People who carry a balance on their credit cards typically pay rates of 17 percent or higher, according to Nick Clements, author of “Secrets From An Ex-Banker: How To Crush Credit Card Debt” and co-founder of price comparison website MagnifyMoney.
But you have a couple of good options to lower your rates — which helps you pay off the debt faster with less interest. And now is a good time to lock in a lower rate before the Federal Reserve raises rates, a move that’s expected to come later this year or next.
A balance-transfer offer can be an excellent opportunity. The way it works is you move your existing credit-card debt onto a new card that charges no interest for a limited time. If you continue making regular payments without adding new charges, this strategy is sure to save you a bundle.

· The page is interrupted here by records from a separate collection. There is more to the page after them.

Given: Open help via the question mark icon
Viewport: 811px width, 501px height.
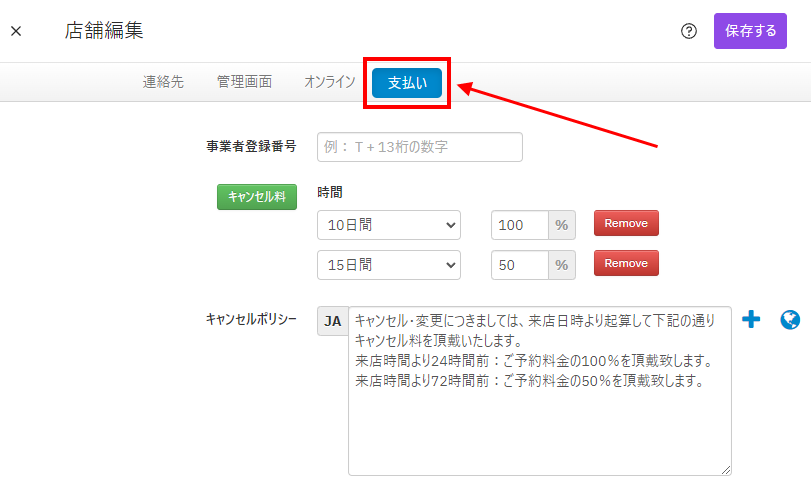Looking at the screenshot, I should pyautogui.click(x=688, y=31).
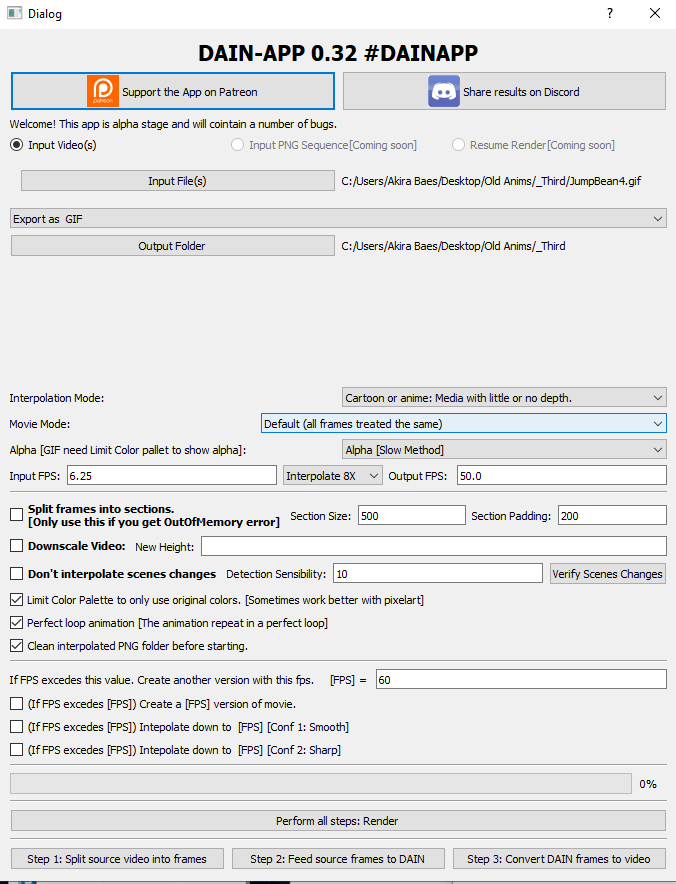
Task: Select the Input Video(s) radio button
Action: tap(17, 145)
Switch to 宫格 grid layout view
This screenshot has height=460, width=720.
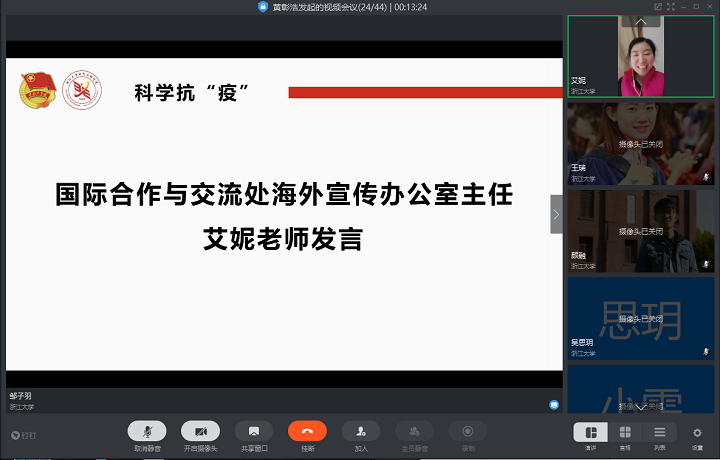pos(625,432)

Another good option is a personal loan, which may have rates significantly lower than most credit cards. You can apply for one through a bank, credit union or credit-card company. Also consider a marketplace or peer-to-peer lender, such as SoFi or Lending Club.
The best deals — for significant amounts at the lowest rates — will require a credit score of 720 or better to qualify. Also, unlike balance-transfer cards, personal loans start accruing interest immediately.
On the bright side, if your credit score does need a boost, these refinancing strategies can help. A major factor in calculating your score is your credit utilization ratio, the percentage of available credit you use. Clearing the debt from your old card quickly decreases your usage and increases your score.
Plus with a personal loan, you transform credit-card debt, which weighs heavily on your score, into a far less prohibitive form of debt.
“Installment debt is almost benign to your credit score,” said Ulzheimer. “So even without getting out of one penny of debt, your credit scores can shoot through the roof, which is going to carry benefits other than just saving money on that one account.”
Of course, every good deal has a downside, and in this case, it’s you. After transferring your debt, it’s easy to mistake the new credit availability as a pass to spend more.
“You could dig yourself deeper into debt, if you forget the reason you transferred the balance,” said Rod Griffin, director of public education at Experian. “That’s where I see people get into trouble.”
But if you can trust yourself to apply this strategy, the first thing you want to do is check your credit score so you know what deals you qualify for. Then, you can compare credit cards using various websites, including CreditCards.com, NerdWallet and MagnifyMoney.
As for personal loans, Ulzheimer suggests checking with the big banks, which tend to offer larger loans. You can also compare your options using MagnifyMoney, where rates range from 4.05 percent to a whopping 39.99 percent.
Just be sure to read the fine print. You need to know how long you enjoy the introductory rate and if it applies to only the transferred balance or includes new purchases. Also find out what your rate will be once the grace period ends.
Understand the repayment terms. Many cards require you to pay off the transferred balance within a set time frame. If you fail to do so, the higher rate may be applied retroactively. Check for balance-transfer and annual fees, too.